Both PCIe base spec and Electromechanical spec only mentions Tperst, which is
the minimum time PERST# should remain asserted. But there is no mention about
the time, refclk should be active.

So I used the existing delay post PERST# assert in the driver. I do not know if
that is enough for all the endpoints out in the wild, but atleast satisfies the
requirement of the endpoint I'm working on (which is another Qcom SoC in EP
mode).

We can change the delay if someone reports any issue with the existing one.
Atleast, that's the best we could do in this situation.

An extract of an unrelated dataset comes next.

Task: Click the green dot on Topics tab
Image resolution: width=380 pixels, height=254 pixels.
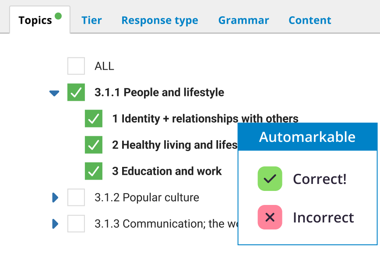Action: pos(58,17)
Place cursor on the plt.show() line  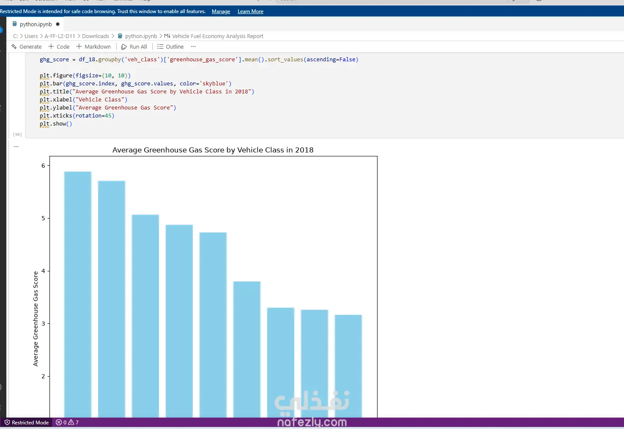click(x=56, y=124)
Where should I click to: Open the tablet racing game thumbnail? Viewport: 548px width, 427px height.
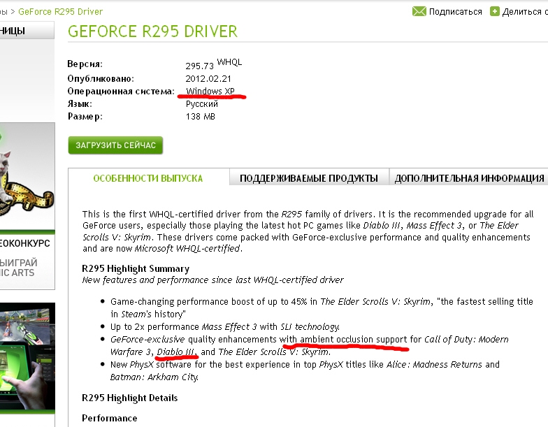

> Do other drivers require similar changes?
> 

Most likely yes, but that also depends on when the drivers are cutting off the
refclk. Not all drivers are implementing the shutdown callback, and even few of
the ones implementing, do not assert PERST# since it is optional.

- Mani

> > Signed-off-by: Manivannan Sadhasivam <manivannan.sadhasivam@linaro.org>
> > ---
> >  drivers/pci/controller/dwc/pcie-qcom.c | 8 ++++++++
> >  1 file changed, 8 insertions(+)
> > 
> > diff --git a/drivers/pci/controller/dwc/pcie-qcom.c b/drivers/pci/controller/dwc/pcie-qcom.c
> > index 2ce2a3bd932b..41434bc4761a 100644
> > --- a/drivers/pci/controller/dwc/pcie-qcom.c
> > +++ b/drivers/pci/controller/dwc/pcie-qcom.c
> > @@ -1618,6 +1618,13 @@ static int qcom_pcie_resume_noirq(struct device *dev)
> >  	return 0;
> >  }
> >  
> > +static void qcom_pcie_shutdown(struct platform_device *pdev)
> > +{
> > +	struct qcom_pcie *pcie = platform_get_drvdata(pdev);
> > +
> > +	qcom_pcie_host_deinit(&pcie->pci->pp);
> > +}
> > +
> >  static const struct of_device_id qcom_pcie_match[] = {
> >  	{ .compatible = "qcom,pcie-apq8064", .data = &cfg_2_1_0 },
> >  	{ .compatible = "qcom,pcie-apq8084", .data = &cfg_1_0_0 },
> > @@ -1670,5 +1677,6 @@ static struct platform_driver qcom_pcie_driver = {
> >  		.pm = &qcom_pcie_pm_ops,
> >  		.probe_type = PROBE_PREFER_ASYNCHRONOUS,
> >  	},
> > +	.shutdown = qcom_pcie_shutdown,
> >  };
> >  builtin_platform_driver(qcom_pcie_driver);
> > 
> > ---
> > base-commit: 51459eb30f88651d3688b9e95fed0f97767ececb
> > change-id: 20240313-pci-qcom-shutdown-d86298186560
> > 
> > Best regards,
> > -- 
> > Manivannan Sadhasivam <manivannan.sadhasivam@linaro.org>
> >
Bjorn Helgaas March 13, 2024, 7:16 p.m. UTC | #3
On Wed, Mar 13, 2024 at 08:32:42PM +0530, Manivannan Sadhasivam wrote:
> On Wed, Mar 13, 2024 at 09:36:14AM -0500, Bjorn Helgaas wrote:
> > On Wed, Mar 13, 2024 at 05:39:22PM +0530, Manivannan Sadhasivam wrote:
> > > PCIe host controller drivers are supposed to properly reset the endpoint
> > > devices during host shutdown/reboot.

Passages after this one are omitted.